At that point, I had to re-evaluate all my choices on how to live my faith and my feminism. To find out how I changed course, read my memoir, Off Track: Confessions of a Feminist Christian.

Photo above is Letha Dawson Scanzoni with me in 2019. Her 1974 book launched the evangelical feminist movement–All We’re Meant to Be: A Biblical Approach to Women’s Liberation.

You know you’re evangelical when…

My writing group liked my 36-page chapter called “Born-Again in Bakersfield” but they said there are too many Bible quotes in it.  Too much preachiness…

In one sentence, I list three parables that I have always liked: “We heard about the prodigal son, the widow looking for her lost coin, the seeds that fell on rocky ground and didn’t sprout.”

“We get the reference to the prodigal son,” said two of my writer friends, “but you should explain what the second two are–or not mention them.”

I am amazed that they have never heard these two parables.  They are such a part of my outlook on life–God as female seeking her lost one, and God as sower who casts seed that never sprouts, seed that sprouts and dies, and seed that sprouts and grows well.  How can anyone live without these powerful metaphors?

I don’t want to delete most of my Bible quotes and references….  I love the Bible.

Furthermore, this book is a portrait of who I was, who I am, and how I got from one to the other.  It’s a portrait of an evangelical, for Christ’s sake, so it’s going to be preachy.

Their critique points to a fundamental problem, however: who is my audience?  Should I make it less preachy to reach secular readers?  Or is it aimed mainly at Christian readers, who know these references to Jesus’s parables?  But why preach to the already-converted?

I’ve got to figure this out…

 

To be or not to be… an evangelical.

I identify as an evangelical, but it got a lot harder in 2003 when the US bombed Baghdad and evangelicals were supporting President George W. Bush on that bombing.

A month or two later, I read a newspaper article about American evangelicals trying to convert people in Baghdad. We bomb their city and then tell them about Jesus?

Then when Trump lost the popular vote in 2016 but won in the Electoral College, it became even harder to be out as an evangelical.

But at least I’m not alone. There are a lot of evangelicals who were totally dismayed that an admitted abuser of women moved into the White House.
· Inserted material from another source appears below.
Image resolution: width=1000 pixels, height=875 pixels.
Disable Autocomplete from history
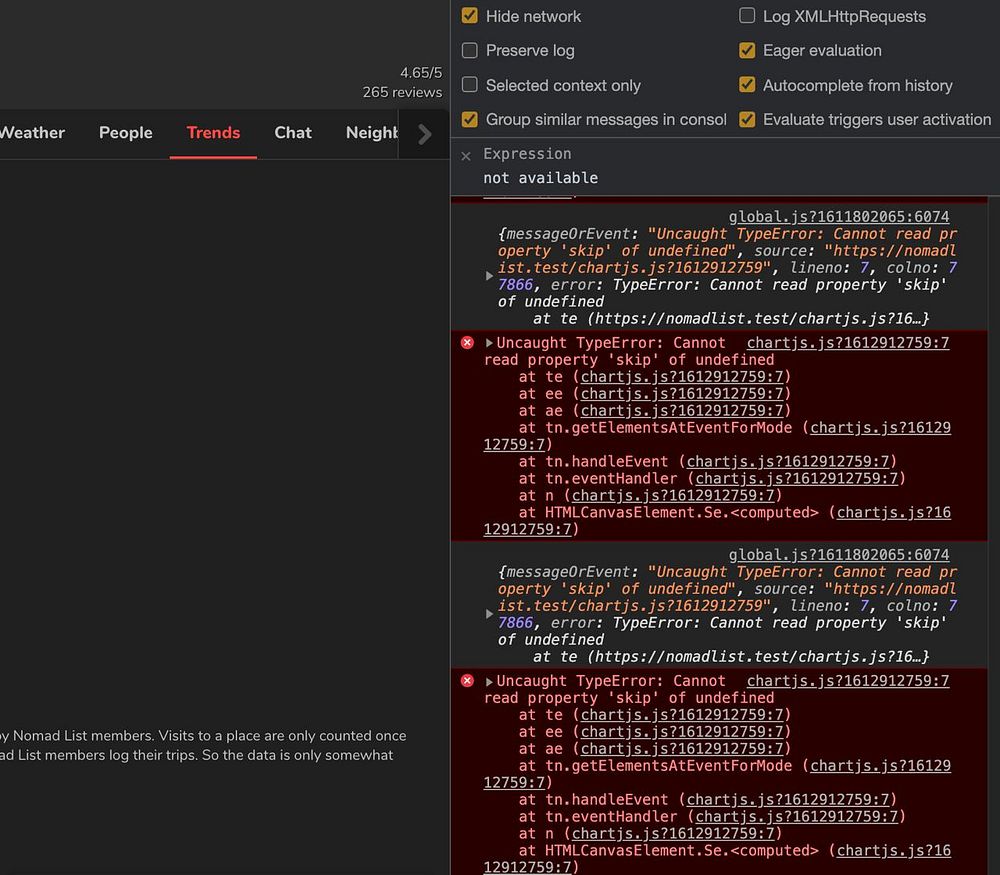click(747, 85)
In April 2018, sixty evangelicals met in Wheaton, Illinois, to discuss how to be people of fa in a world where the labels “right-wing” and “Trump supporter” have become associated with the word evangelical. “World evangelical leaders confer at Wheaton” reported the Wheaton Record. The meeting was called the Wheaton Consultation on Evangelicalism.

“Several Christian leaders walk out after evangelical meeting turns to Trump-bashing” was the headline of an article on CBN News.

The Washington Post even took an interest, publishing “I was an evangelical magazine editor, but now I can’t defend my evangelical community” by Katelyn Beaty as an opinion piece in the Acts of Faith series.

All the while, I’m writing a memoir on being an evangelical and a feminist. Do I need to reject what has been my identity for a long time?

Actually, ever since my pro-choice book in 1994, some evangelicals have decided I’m not really one of them. Never mind that Christianity Today magazine and other leading voices in 1973 accepted legal access to abortion as an improvement over back-alley or self-induced terminations. And never mind that I’m still a born-again Christian.

Postscript in 2019:

I was encouraged when Christianity Today came out in opposition to Trump on December 19, 2019, with an editorial “Trump Should Be Removed from Office.” I even re-subscribed.

I had worked for CT back in 1970 and 1971 as a summer intern and even been offered a permanent job, but I chose to return to graduate school instead. I continued writing some occasional reports for CT as a free lancer, and I continued subscribing–until one year when the issue of women preaching led to a CT cover depicting a woman in the pulpit as if she were at sea with a storm raging around her.

There are several reasons why I continue to call myself an evangelical, but my friendship with Virginia Ramey Mollenkott has been one of them.

“You don’t have to accept their version of what an evangelical is,” she said. “It’s a good word, and we don’t want to let them own it.”